§ **Excerpted text**
BEGIN

The Order of the Eastern Star, founded by Rob Morris whose lodge was part of Denver's Masonic community from 1892, has maintained active chapters in Denver throughout the city's history. The connection between the Eastern Star and the lodge rooms at 16th and Welton is one of the oldest continuous threads in Denver Masonic life.

Prince Hall Freemasonry in Denver

Denver's Masonic history includes two parallel traditions. Prince Hall Freemasonry, descending from African Lodge No. 459 warranted by the Grand Lodge of England in 1787, established a presence in Colorado as the territory developed. Prince Hall lodges in Denver served the Black community through the era of legal segregation and maintained the principles of the Craft under conditions of systematic exclusion from the mainstream fraternity.

END

Answer these questions using the excerpt on Denver Masonic history.
(a) Who founded the Order of the Eastern Star?
(b) At what intersection are the lodge rooms connected with the Eastern Star?
(c) Which body warranted African Lodge No. 459, and in what year?

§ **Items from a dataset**
BEGIN

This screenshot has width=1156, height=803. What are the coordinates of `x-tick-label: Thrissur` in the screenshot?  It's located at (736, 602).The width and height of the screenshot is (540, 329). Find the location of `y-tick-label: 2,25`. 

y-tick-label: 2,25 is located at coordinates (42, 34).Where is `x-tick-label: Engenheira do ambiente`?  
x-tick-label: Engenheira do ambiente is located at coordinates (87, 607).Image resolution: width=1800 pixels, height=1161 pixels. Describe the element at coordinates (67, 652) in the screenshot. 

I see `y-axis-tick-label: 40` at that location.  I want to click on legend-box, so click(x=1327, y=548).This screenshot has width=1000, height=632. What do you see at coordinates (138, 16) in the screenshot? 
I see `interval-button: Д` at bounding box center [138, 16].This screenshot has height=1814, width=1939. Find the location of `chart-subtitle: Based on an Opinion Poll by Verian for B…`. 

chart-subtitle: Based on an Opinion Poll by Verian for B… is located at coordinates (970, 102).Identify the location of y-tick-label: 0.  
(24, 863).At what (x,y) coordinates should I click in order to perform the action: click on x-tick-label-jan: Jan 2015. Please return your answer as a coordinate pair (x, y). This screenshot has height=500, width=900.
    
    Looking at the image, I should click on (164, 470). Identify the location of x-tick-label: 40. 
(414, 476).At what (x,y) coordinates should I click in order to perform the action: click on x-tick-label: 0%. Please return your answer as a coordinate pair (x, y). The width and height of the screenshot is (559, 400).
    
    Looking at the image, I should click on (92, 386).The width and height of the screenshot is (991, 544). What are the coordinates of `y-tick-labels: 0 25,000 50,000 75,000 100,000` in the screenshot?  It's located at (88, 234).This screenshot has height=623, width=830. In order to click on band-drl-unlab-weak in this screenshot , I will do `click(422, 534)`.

END

§ **Task answer**
(a) Rob Morris
(b) 16th and Welton
(c) The Grand Lodge of England, in 1787